Chère Madame,
Je m’adresse à vous en premier lieu en raison du carnage qu’est l’éducation nationale aujourd’hui. Oui. C’est un massacre car les décisions prises au fil des années n’ont pas amélioré la situation. Au contraire, nous faisons face à une catastrophe pédagogique.
D’une part, nous manquons de personnel en raison de votre fameux règlement où toute recrue (temporaire ou permanente) doit obligatoirement avoir un PGCE pour enseigner. Cela peut aider certes mais ce diplôme ne garantit aucunement que le détenteur sera un bon enseignant car l’enseignement va au-delà d’un bout de papier. Passer les connaissances et forger les esprits est une histoire de passion et, le métier de prof se bonifie avec le temps, l’expérience acquise.
Alors que les autres nations ont remarqué le rôle nocif des écrans sur les enfants au point de bannir les smartphones des établissements, vous avez imposé le « online learning » sur les enseignants et les élèves sans les munir de matériel approprié. Il ne suffit pas d’une plateforme digitale pour enseigner en ligne. Le matériel concret (ordinateur, connexion appropriée) est de mise… pour les enseignants et pour les étudiants surtout. Suivre une classe d’un téléphone n’est pas approprié et rien ne garantit que l’étudiant le fera en l’absence des parents. Il faut aussi compter avec ceux qui n’ont pas les moyens de se le procurer.
D’autre part, la réalité du terrain est loin de ce que les parents imaginent. Je les comprends aussi puisque les parents ont des horaires conséquents et cumulent par moments deux ou plus d’emplois pour joindre les deux bouts. Cela leur laisse peu ou pas de temps pour veiller à l’éducation de leurs enfants. Ce qui a fait que nous nous sommes retrouvés accablés de multiples responsabilités outre celle de passer les connaissances académiques, menant aussi à des critiques lors de certains évènements (les jours de congé impromptus dus à la pluie) indépendants de notre volonté. Nos écoles ne sont pas des garderies.

------------------------

Consigne - Selon l'extrait cité, quel diplôme toute recrue doit-elle obligatoirement détenir pour enseigner ?

Matériel présenté -
------------------------

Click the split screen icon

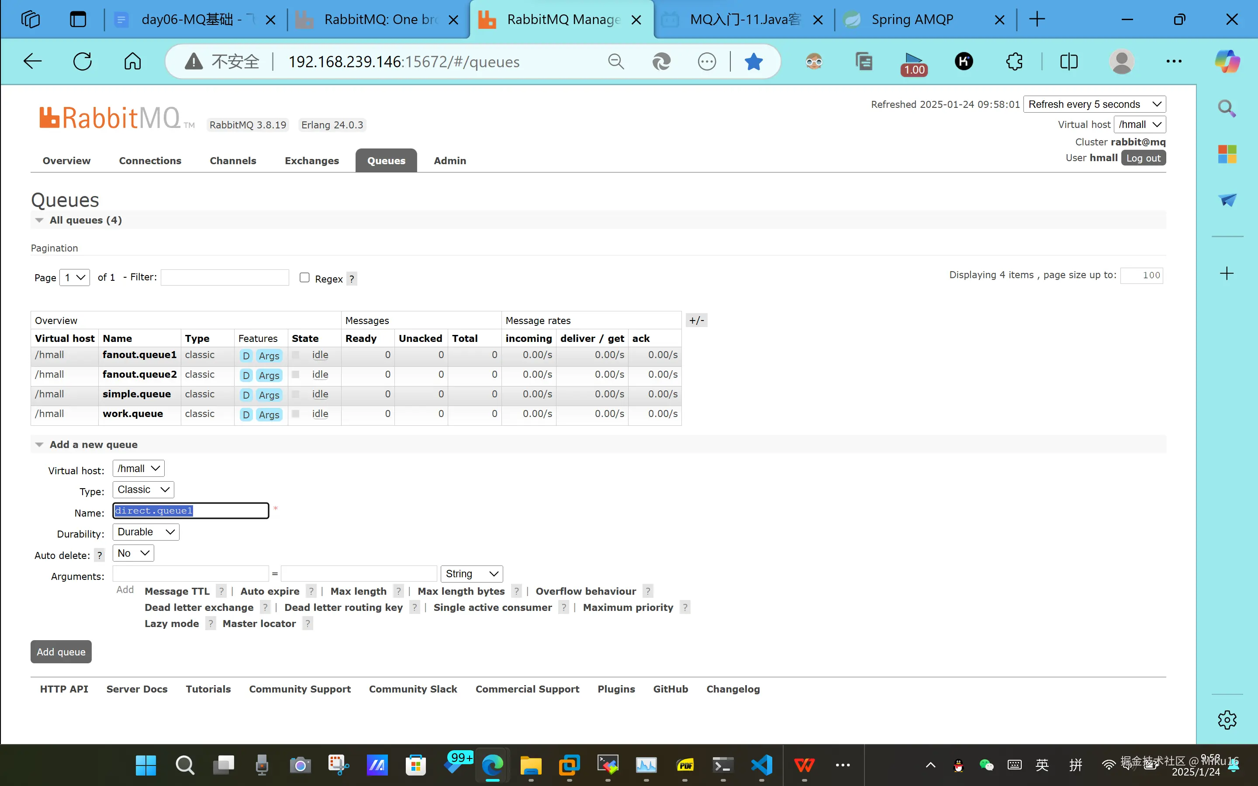click(1068, 62)
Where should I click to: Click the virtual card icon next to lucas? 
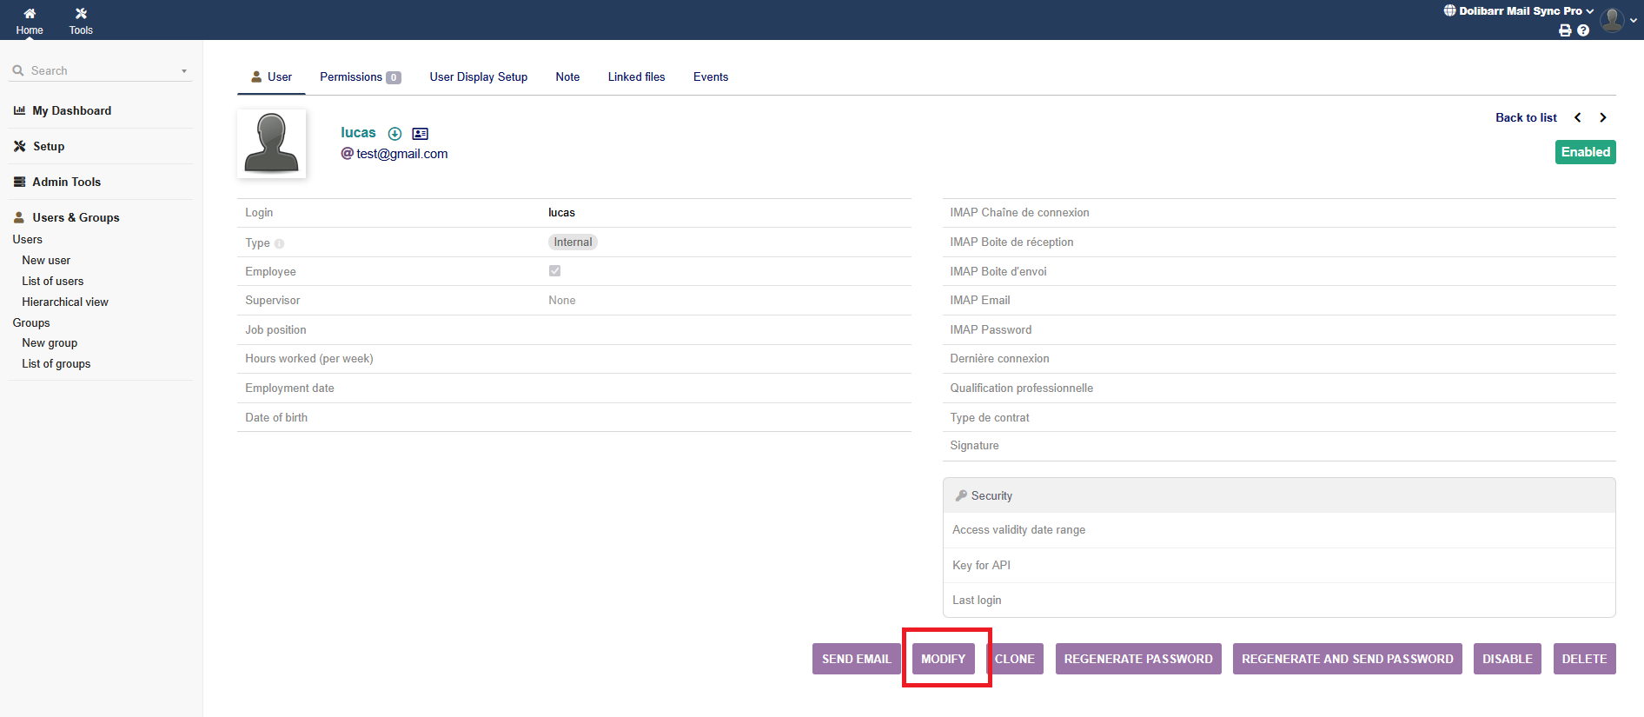(421, 134)
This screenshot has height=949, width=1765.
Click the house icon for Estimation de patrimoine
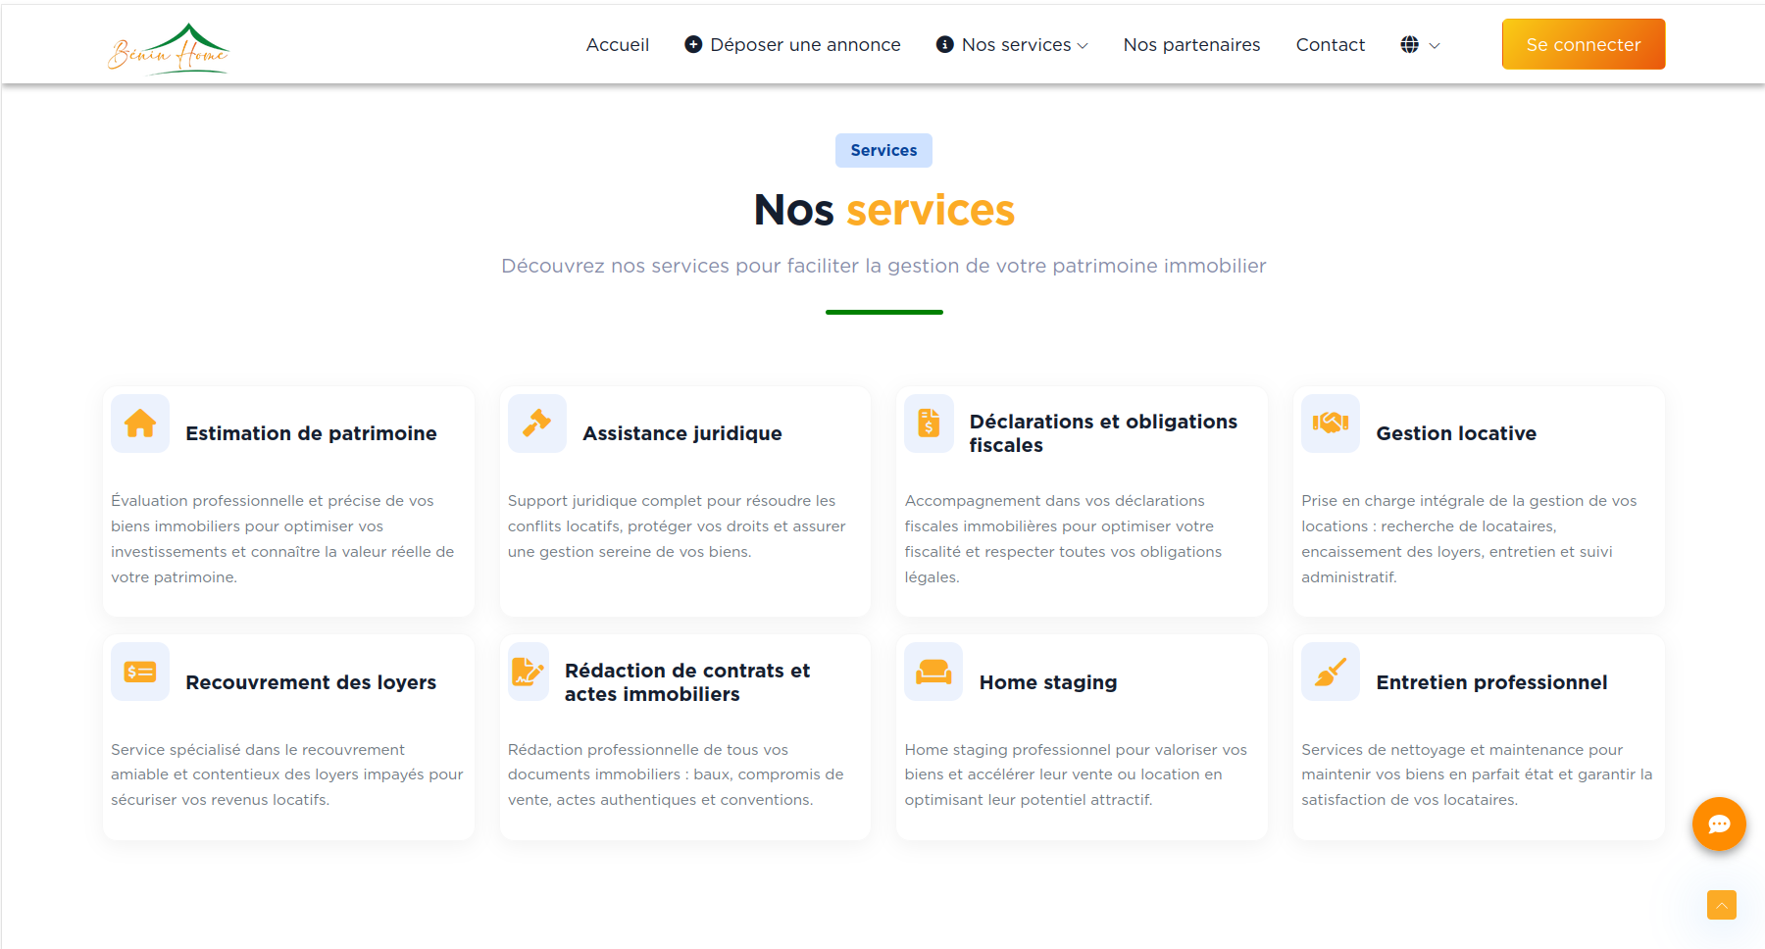140,424
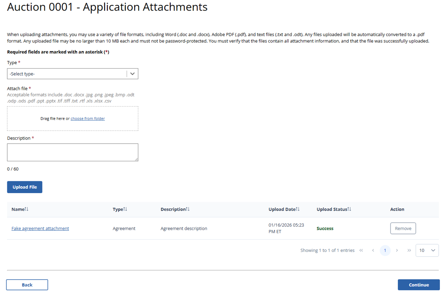
Task: Open the choose from folder link
Action: [x=88, y=118]
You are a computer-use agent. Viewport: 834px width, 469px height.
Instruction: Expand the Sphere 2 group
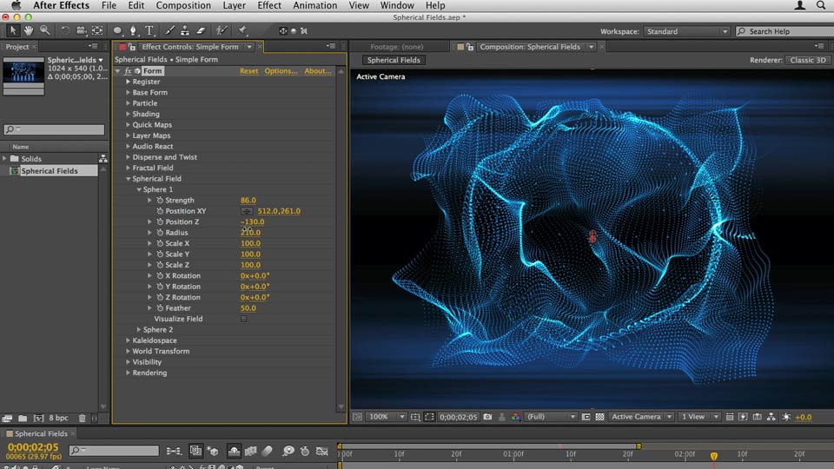coord(139,330)

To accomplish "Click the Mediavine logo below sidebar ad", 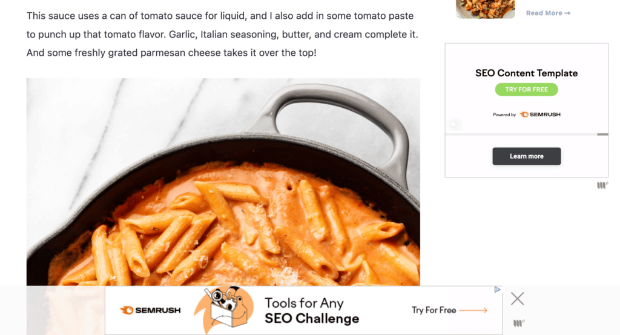I will pos(602,185).
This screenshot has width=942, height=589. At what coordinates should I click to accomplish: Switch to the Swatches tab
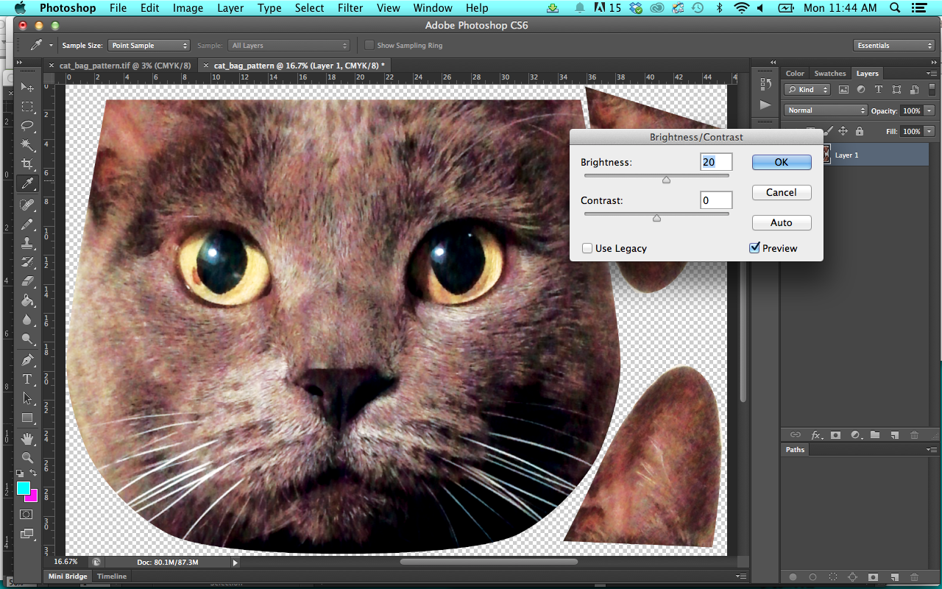pos(830,73)
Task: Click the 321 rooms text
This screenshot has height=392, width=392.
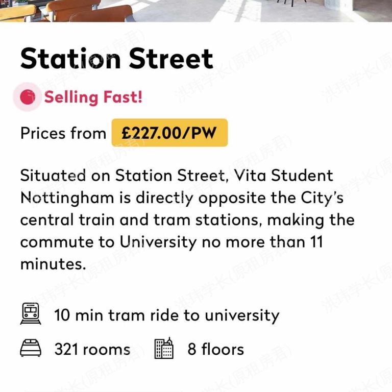Action: [x=92, y=349]
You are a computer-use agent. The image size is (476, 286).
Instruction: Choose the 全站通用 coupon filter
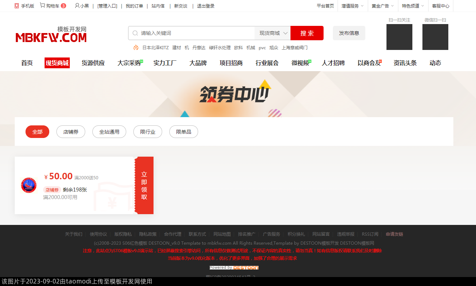[x=109, y=132]
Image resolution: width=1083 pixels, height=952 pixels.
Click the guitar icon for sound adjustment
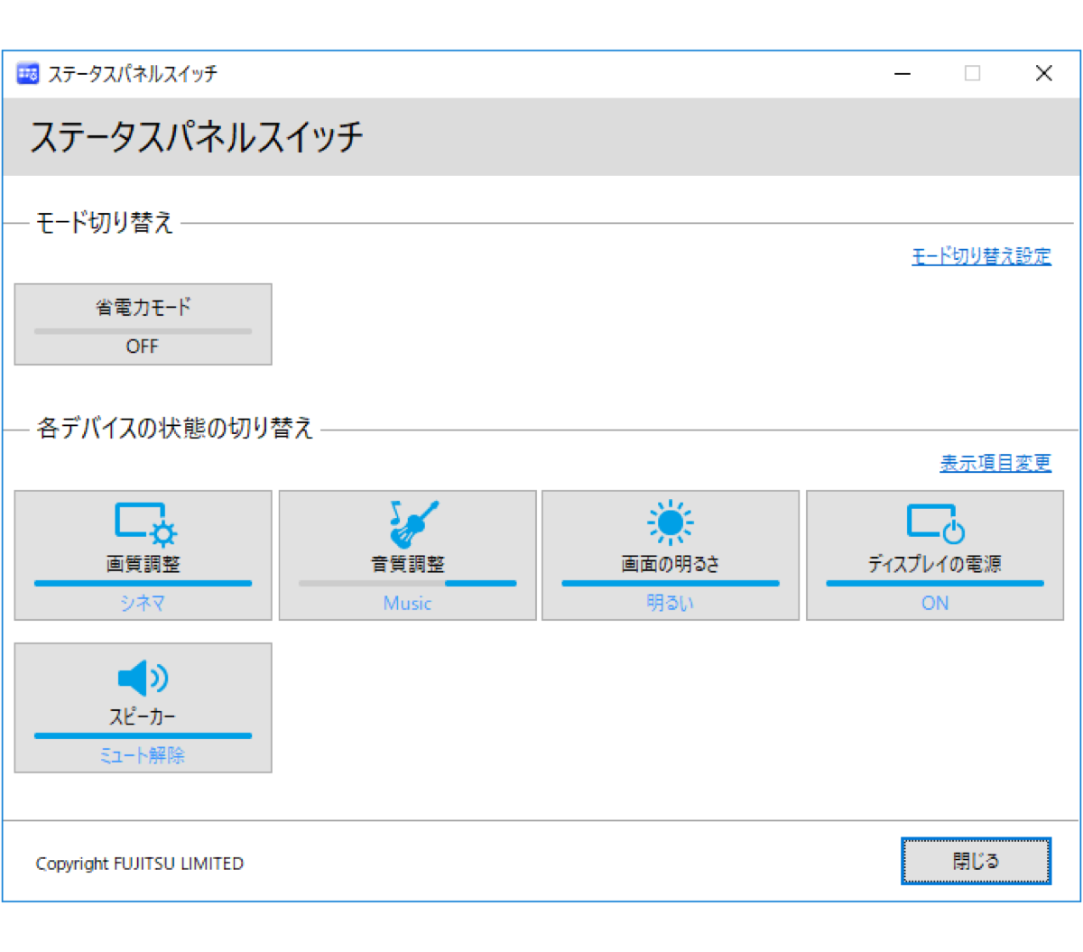point(413,523)
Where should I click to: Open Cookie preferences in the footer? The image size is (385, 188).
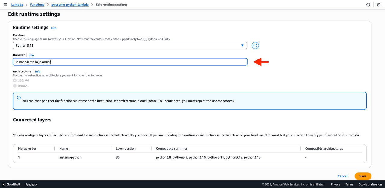click(x=370, y=184)
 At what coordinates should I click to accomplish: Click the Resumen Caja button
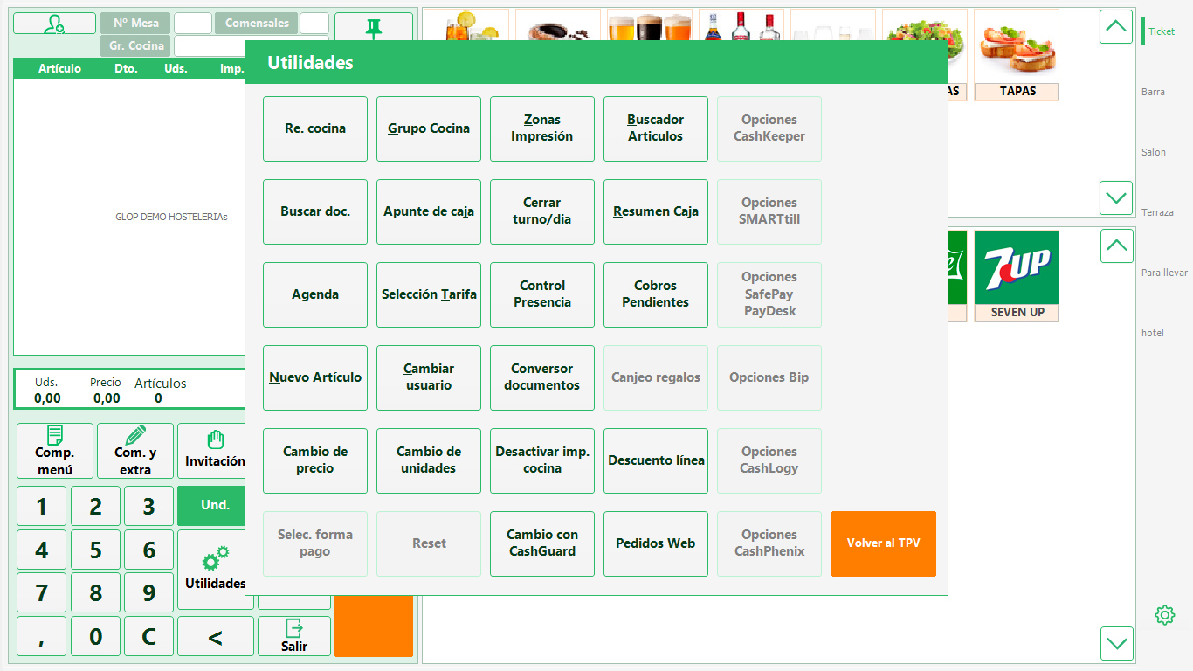(x=655, y=211)
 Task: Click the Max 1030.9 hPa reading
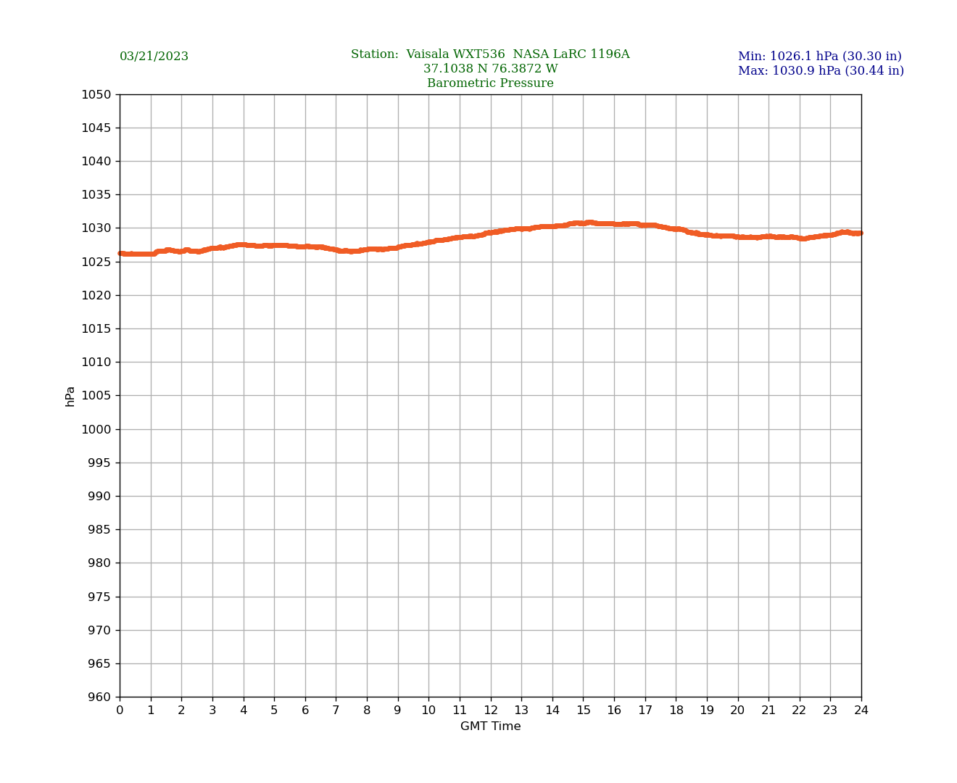[x=821, y=71]
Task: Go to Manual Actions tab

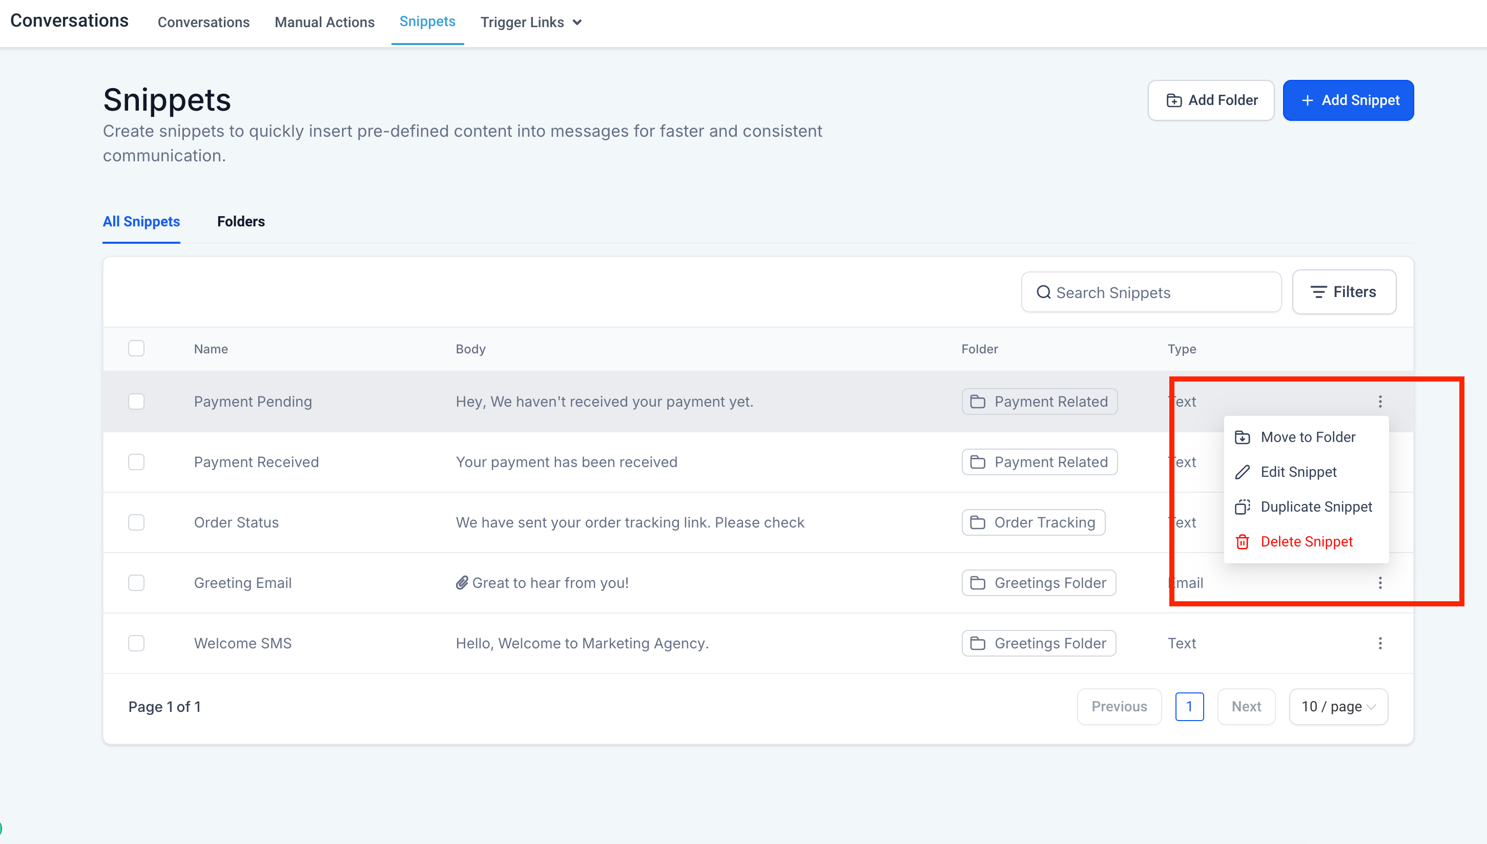Action: tap(324, 22)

------------------------

Réponse attendue - Toute recrue, temporaire ou permanente, doit obligatoirement avoir un PGCE.